La detrazione di tali acquisti da parte dei consumatori in più anni – sulla base del costo – e vincolata all’entità del reddito dichiarato, eviterebbe la diminuzione delle entrate tributarie ed anzi potrebbe addirittura farle aumentare.

Come accennavo sopra, in molti Paesi evoluti – USA compresi – la detrazioni di certi tipi di spesa è consentita da sempre; perché non tentare anche da noi la medesima operazione?

Forse perché il populismo imperante nel nostro Paese vedrebbe tale operazione come un regalo che viene fatto ai “ricchi”?

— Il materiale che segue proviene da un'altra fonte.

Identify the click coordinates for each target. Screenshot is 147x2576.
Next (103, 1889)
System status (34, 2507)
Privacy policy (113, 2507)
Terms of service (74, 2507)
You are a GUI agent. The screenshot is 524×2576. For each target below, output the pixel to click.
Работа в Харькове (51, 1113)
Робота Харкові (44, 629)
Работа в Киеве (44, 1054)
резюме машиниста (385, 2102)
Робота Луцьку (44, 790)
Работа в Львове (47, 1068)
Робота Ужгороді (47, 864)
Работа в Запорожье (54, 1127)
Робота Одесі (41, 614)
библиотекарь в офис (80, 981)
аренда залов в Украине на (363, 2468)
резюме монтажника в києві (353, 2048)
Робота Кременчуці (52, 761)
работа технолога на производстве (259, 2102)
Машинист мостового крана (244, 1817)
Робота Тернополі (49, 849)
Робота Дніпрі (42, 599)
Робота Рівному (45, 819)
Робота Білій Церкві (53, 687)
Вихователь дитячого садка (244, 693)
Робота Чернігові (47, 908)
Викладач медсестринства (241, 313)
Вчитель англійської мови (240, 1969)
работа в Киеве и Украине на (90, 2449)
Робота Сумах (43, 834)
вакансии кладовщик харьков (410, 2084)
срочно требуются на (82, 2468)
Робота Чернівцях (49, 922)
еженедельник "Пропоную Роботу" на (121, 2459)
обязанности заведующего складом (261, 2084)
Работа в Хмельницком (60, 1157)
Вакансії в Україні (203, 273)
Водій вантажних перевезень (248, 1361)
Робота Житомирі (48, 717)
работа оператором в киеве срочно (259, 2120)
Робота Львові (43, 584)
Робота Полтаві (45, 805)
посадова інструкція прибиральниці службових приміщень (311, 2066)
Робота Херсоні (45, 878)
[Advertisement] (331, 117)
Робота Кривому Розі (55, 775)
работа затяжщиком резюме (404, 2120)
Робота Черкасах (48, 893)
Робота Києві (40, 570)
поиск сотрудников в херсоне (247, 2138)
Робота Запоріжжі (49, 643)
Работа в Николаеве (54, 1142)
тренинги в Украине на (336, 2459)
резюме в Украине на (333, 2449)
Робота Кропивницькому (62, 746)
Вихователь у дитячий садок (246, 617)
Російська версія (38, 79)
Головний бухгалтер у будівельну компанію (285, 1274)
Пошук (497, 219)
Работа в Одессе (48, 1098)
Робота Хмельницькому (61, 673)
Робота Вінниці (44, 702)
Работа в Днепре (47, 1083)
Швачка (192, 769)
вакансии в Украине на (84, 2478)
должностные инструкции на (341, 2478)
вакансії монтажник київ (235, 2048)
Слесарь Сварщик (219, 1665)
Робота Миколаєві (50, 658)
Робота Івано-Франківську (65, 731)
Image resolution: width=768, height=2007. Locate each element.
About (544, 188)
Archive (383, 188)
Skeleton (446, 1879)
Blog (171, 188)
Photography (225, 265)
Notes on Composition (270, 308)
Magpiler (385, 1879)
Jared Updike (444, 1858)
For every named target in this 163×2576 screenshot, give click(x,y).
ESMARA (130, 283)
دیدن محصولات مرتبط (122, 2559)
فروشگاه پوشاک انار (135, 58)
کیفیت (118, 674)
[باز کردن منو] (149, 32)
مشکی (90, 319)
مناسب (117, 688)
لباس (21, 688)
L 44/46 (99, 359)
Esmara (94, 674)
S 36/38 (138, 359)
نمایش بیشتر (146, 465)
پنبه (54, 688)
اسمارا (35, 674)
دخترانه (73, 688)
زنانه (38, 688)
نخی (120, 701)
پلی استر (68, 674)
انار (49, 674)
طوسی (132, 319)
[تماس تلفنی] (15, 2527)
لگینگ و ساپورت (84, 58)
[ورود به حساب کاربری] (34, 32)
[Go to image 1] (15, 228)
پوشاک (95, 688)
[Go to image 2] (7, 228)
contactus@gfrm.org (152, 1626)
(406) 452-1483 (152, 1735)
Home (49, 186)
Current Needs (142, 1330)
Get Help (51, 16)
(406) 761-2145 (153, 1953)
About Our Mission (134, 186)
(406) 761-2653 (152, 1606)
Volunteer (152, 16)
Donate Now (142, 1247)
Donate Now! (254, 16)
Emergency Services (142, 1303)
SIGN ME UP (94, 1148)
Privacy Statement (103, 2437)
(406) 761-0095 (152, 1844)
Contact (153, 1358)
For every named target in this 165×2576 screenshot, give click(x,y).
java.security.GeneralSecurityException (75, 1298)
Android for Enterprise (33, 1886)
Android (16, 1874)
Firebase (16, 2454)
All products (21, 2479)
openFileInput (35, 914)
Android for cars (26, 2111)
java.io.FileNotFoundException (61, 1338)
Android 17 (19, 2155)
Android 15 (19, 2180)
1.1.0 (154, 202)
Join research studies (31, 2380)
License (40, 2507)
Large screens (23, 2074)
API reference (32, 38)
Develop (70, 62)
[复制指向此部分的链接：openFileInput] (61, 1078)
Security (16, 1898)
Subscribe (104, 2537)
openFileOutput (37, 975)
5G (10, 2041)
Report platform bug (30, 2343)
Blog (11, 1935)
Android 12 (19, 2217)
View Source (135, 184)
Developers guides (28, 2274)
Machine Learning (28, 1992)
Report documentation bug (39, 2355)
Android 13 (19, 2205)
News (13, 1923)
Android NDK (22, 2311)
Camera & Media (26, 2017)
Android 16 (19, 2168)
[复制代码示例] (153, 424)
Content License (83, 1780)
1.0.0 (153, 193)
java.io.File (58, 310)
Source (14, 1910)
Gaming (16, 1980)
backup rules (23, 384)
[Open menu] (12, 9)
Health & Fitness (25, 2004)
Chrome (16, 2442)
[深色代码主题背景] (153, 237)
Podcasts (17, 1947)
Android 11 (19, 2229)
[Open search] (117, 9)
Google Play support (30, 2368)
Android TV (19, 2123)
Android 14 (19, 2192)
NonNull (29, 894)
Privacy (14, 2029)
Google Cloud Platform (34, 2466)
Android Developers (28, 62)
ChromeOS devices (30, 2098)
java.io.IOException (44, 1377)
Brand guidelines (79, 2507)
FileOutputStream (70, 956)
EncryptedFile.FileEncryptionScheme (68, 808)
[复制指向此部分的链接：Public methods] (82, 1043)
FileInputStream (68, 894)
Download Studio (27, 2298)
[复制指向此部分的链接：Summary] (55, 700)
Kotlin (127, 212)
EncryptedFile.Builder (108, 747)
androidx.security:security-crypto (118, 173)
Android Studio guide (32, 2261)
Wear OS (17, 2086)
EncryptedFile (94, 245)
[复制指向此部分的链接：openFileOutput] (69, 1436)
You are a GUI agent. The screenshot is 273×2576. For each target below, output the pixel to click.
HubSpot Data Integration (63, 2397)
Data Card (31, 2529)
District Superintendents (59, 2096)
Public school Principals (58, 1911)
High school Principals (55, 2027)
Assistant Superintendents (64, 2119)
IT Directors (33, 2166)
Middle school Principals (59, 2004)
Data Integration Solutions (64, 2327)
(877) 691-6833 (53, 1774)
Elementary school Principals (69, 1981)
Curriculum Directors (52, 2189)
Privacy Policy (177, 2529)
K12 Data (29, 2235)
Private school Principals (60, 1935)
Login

E invece, non è questo il modo per andare a toccare gli interessi delle persone agiate: essi, infatti, vanno a fare le spese di una certa rilevanza dove il fisco consente loro di compiere l’operazione senza nessun danno futuro; e sia chiaro che di Paesi che si comportano così, ce ne sono a bizzeffe nella nostra “puritana” (a parole)  Europa.

Insomma, la mia è solo un’idea: stante il continuo calo dei consumi, mi sembra condizione irrinunciabile cercare di stimolarli in ogni modo possibile; certo che se togliamo parti di introiti con tasse o altri balzelli, non possiamo aspettarci niente di positivo nel modo di affrontare il capitolo delle spese da parte dei consumatori.